I.3. The ways to reduce CO2 emission

There is a six main ways to reduce carbon dioxide emission:

• the substitution of fuels with a low value of H:C ratio (such as coal) by fuels with a high value of this ratio (such as natural gas),
• the economical use of energy (especially implementation of low energy technology in the industry ),
• the application of the combined production of electricity and heat energy in the form of more efficient processes (the technological progress in the power sector, implementation of gas-fired combined-cycle natural gas blocks etc.),
• the use of renewable energy on a larger scale (water, sun, heat pumps, wind energy),
• the development of nuclear energy [7].

Carbon dioxide has attracted a lot of attention over last 20 years, as scientific research has established a direct link between the increases in CO₂ emission with the rise in global temperatures, which has led the government and industrial around the world actively working on solutions to reduce CO₂ emissions. Many different technologies have been proposed to reduce this pollution from environment with economically energy use.

Current approaches within the present fossil-fuel energy scenario for the reduction of CO₂ emission from large-scale fossil energy facilities (e.g. power stations and cement works) are primarily focusing on carbon capture and storage (CCS, with three generic option being proposed: post-combustion capture, pre-combustion capture and oxy fuel combustion). All three approaches are based on different physical and chemical processes involving absorption adsorption and cryogenic capture of CO₂ [8].

CO₂ could be stored in natural gas reservoirs. The general idea of CO₂ disposal in gas reservoirs is that the recoverable hydrocarbons stored underground (gas and condensate) are replaced by CO₂.

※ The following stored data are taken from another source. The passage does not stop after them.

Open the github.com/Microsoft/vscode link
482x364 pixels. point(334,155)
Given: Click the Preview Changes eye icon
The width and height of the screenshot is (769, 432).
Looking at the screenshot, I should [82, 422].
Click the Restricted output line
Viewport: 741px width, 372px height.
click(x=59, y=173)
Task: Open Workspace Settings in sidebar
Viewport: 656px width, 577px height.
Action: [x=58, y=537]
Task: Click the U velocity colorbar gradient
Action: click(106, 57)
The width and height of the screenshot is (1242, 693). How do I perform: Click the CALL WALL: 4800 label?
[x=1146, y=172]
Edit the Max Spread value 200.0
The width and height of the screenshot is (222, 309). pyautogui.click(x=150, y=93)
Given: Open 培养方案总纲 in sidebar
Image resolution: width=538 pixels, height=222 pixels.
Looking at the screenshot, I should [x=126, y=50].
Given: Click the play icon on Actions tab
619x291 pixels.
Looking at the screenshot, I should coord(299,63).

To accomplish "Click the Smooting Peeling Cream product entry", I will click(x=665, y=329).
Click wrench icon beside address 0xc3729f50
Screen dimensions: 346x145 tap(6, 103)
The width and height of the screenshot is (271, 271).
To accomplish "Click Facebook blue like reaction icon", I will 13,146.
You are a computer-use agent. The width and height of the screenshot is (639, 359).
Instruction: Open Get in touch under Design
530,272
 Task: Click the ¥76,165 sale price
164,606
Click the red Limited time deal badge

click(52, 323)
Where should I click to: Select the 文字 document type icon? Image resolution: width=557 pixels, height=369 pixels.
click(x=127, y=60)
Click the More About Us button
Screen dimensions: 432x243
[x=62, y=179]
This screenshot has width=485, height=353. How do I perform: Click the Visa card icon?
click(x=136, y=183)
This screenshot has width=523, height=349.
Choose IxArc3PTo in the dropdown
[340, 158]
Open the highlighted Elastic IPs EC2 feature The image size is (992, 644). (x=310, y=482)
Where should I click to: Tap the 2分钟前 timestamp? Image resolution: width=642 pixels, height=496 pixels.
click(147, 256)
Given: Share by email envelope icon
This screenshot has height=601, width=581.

The mechanism of underground carbon dioxide storage in gas reservoirs can be considered as simply replacing the volume of gases and fluids produced from the reservoir by supercritical ‘liquid’ carbon dioxide. According to this view, the volume of the net underground withdrawal is a measure of the capacity for CO₂ storage [11]. However, it is important to note that there are unknown ecological and environmental risk associated with this technology.

Due to CO₂ capture and sequestration, large amount of CO₂ will be available.

The chemical and catalytic conversion of CO₂ into useful substances such as transport fuels or another chemicals forms, is one of the most important technologies to be developed. A successful conversion of CO₂ into fuels can lead to the closure of the carbon cycle, by recycling carbon taken originally from fossil fuels. However, CO₂ conversion into hydrocarbon fuels require reduction, which is thermodynamically not a favorable process. The high amount of energy required for conversion should, therefore, be taken from sources which do not produce CO₂ or produce less CO₂ than the amount chemically transformed. As such energy sources, among other, nuclear, geothermal, solar, and wind energies are proposed [11].

Catalysts plays an important role in CO₂ chemical transformation by lowering and optimizing the process.

Today there is an increasing interest focused on the concept of recovered CO₂ being used to synthesis fuels through Fisher-Tropsch chemistry. The broad range of FTS products can be processed to the desired hydrocarbons fractions. The Fischer-Tropsch reaction is highly exothermic and requires the use of heterogeneous catalysts in a temperature range between 200 and 350˚C under elevated pressure.

On the other hand, other valuable chemical products may also be obtained from CO₂:

• methane,
• methanol,
• formic acid,
• gasoline,
• other hydrocarbons.

Methanol and methane is especially desirable where fuels are concerned. These products may be directly used as a raw material for other synthesis or the source of energy for other processes.

Commercially, methanol is produced from syngas obtained from natural gas or coal. The reaction feed contains CO and H­₂ and a small amount of CO₂. This reaction is usually catalysed by Cu/ZnO-based catalysts which have high reactivity and selectivity.

On the other hand, methanol could be produced from natural (biological) materials, in the following scheme:

Biomass is converted to biogas (mainly methane) using anaerobic digestion. Biogas can then be converted into a mixture of CO and H₂ (synthesis gas) using catalytic processes. Synthesis gas is then converted to liquid fuel and gaseous hydrocarbons using catalysts such as Co, Rh, or Fe in Fischer-Tropsch process [12].

Catalytic hydrogenation of CO₂ is one of the most effective methods to convert CO₂.